Please don’t accuse me of nostalgia. I know our ancestors’ rules could be stifling and pointless, and I know the rule-givers could be oppressors or hypocrites. If there has ever been a perfect generation, we know it only through scripture; it certainly has not existed in the United States of America.
But with the judge’s generation all but departed, we owe it to ourselves—and, yes, to them—to admit that maybe they knew a few things that their richer and more comfortable descendents have forgotten.

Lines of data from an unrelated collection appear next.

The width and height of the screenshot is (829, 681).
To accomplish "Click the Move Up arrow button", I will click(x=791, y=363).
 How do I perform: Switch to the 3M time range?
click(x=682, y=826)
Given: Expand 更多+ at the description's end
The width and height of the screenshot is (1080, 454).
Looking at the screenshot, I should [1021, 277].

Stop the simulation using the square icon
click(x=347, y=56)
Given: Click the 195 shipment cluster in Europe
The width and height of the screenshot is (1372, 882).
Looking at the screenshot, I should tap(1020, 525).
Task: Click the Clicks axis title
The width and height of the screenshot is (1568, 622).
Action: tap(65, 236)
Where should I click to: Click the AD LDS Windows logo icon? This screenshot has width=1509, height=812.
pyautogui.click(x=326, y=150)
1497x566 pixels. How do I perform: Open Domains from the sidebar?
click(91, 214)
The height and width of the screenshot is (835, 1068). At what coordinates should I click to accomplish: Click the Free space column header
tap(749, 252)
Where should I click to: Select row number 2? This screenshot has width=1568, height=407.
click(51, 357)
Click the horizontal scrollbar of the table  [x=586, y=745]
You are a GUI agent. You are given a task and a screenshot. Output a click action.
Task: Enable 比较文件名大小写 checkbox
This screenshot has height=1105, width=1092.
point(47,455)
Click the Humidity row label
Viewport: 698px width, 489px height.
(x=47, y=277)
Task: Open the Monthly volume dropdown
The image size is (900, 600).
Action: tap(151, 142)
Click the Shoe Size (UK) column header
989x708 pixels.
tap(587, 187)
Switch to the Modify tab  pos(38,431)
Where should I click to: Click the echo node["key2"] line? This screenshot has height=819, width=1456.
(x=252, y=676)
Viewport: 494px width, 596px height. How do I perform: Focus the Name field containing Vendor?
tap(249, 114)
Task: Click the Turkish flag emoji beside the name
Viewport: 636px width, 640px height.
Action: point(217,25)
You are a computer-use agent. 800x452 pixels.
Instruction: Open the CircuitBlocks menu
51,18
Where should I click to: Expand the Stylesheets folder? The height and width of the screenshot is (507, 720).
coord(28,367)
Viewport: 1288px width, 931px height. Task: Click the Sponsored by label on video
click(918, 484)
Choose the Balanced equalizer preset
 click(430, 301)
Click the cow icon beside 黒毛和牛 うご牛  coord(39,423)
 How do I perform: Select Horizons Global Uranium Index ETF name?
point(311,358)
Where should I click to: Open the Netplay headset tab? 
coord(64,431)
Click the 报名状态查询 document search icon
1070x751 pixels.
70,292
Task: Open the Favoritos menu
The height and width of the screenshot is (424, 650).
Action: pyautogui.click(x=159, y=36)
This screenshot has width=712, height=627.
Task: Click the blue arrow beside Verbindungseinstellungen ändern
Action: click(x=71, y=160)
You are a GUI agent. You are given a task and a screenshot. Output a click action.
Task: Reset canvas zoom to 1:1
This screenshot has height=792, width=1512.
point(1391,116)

Ironically, I’m not sure how much the judge would agree with me. I’m a gloomy conservative always dwelling on what’s being lost; he was an optimistic liberal amazed by the progress he’d seen in his lifetime—scientific progress, economic progress, progress in racial and sexual equality, and so on. And given his life story, how could I blame him? The institutions that had unwritten all the rules were the same ones that had accepted a Huntsville sheepherder with open arms and given him a life of wealth, prestige, and responsibility beyond anything he can possibly have imagined as a fatherless teenager in the mountains.
But for that exact reason, I wondered whether he could see the cost of all the progress, the way it ate the roots the judge himself had sprouted from. I wondered whether, spending all his time with his prosperous colleagues and family, he simply hadn’t met the people who didn’t thrive in the brave new world; the ones who, lacking rules, live aimlessly; the ones wearing scars from others’ aimless living. Maybe his virtues were so much a part of him that he couldn’t imagine how many people today grow up without them—without even seeing them—or what the consequences might be. Or maybe I was wrong and he’d seen all the things I’d seen, and he would just disagree with me about what they meant. If so, I’m sure he’d do it politely.
God willing, he and I will have that argument someday, or perhaps by then we’ll both be done with arguing and have greater things to talk about. In the meantime I’ll do the conservative’s work of remembering his generation with gratitude, and of asking my own generation to consider this: if the price of progress is a world that produces fewer people like Judge McKay, then maybe it isn’t really progress.